In jmol, does the environment itself assert AMBER forces or do you have to give it info? jmol renders based upon the information given to it - no molecular inferences are made, and we cannot manipulate the protein into a new conformation. Seagat2011 and phi have been discussing recipe for a few weeks so seems rather big, but there’s nothing on paper yet. The thinking is that a mutate would affects sidechains (sc's), which places backbone (bb) in a new direction, so we should stabilize first and mutate last correct? Hold on, from a physical perspective why would it be important to stablize, then mutate? Because it might sort out the bad areas, then we can rebuild, stabilize and compare. But why would order matter? I think order is important – it prioritizes things. We want optimal placement of bb first. I agree. Then we match the space and polarization using sidechains. But the question becomes whether placement of the backbone using the default AA would lead to an *optimal* placement.

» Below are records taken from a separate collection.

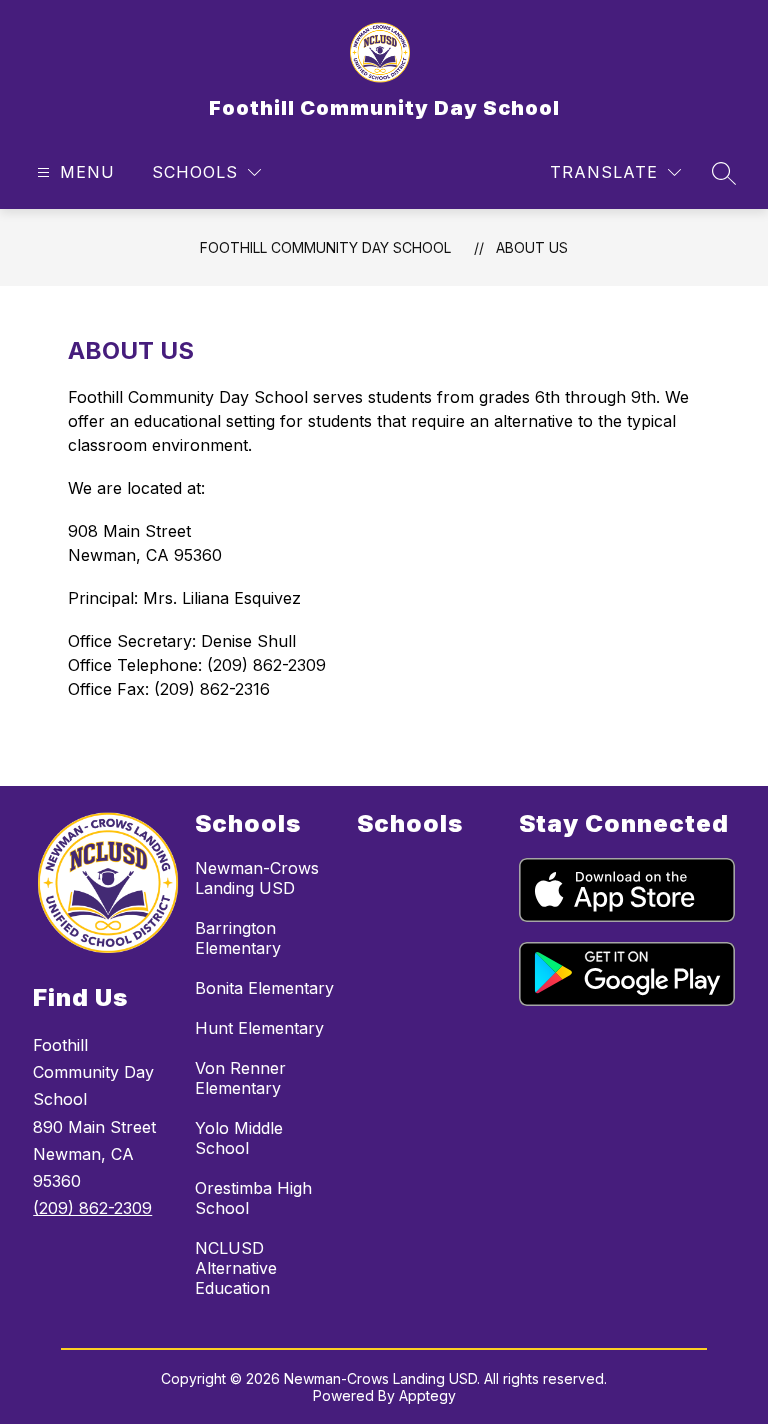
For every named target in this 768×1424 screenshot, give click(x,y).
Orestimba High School (253, 1198)
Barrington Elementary (238, 938)
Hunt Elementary (259, 1028)
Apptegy (427, 1395)
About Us (532, 247)
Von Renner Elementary (240, 1078)
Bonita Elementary (264, 988)
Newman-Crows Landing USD (257, 878)
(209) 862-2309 (92, 1208)
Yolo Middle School (239, 1138)
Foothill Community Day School (325, 247)
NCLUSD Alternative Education (236, 1268)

So we mutate to valine? I was thinking proline? Maybe glycine? Maybe we should make that a parameter. The script would be like a walker, mutate to X, place bb, compare scores? The main body of the mutate rebuilder comes after? Would the phobicities interfere? If we were to walk it "linear" then that would introduce personality affinities and such, making it a nonlinear optimization problem. Sorry, let’s mutate ALL to X. Proline (being small) would allow more compact solution and also not interfere so much with the bb, so most of the score would be attributable to the configuration of the bb. This operation goes before the stabilize? But secondary structure (SS) comes first. Do we assign structures? No lets assume the recipe user has done that already. like any good project, when in doubt, reduce scope! [Sea and phi’s secondary structure predictor could do this. It takes into account van der waals volume and currently uses AMBER scoring function (AMBER force field, energy equation) it's elegant because it only include 4 out of 56 possible rosetta terms]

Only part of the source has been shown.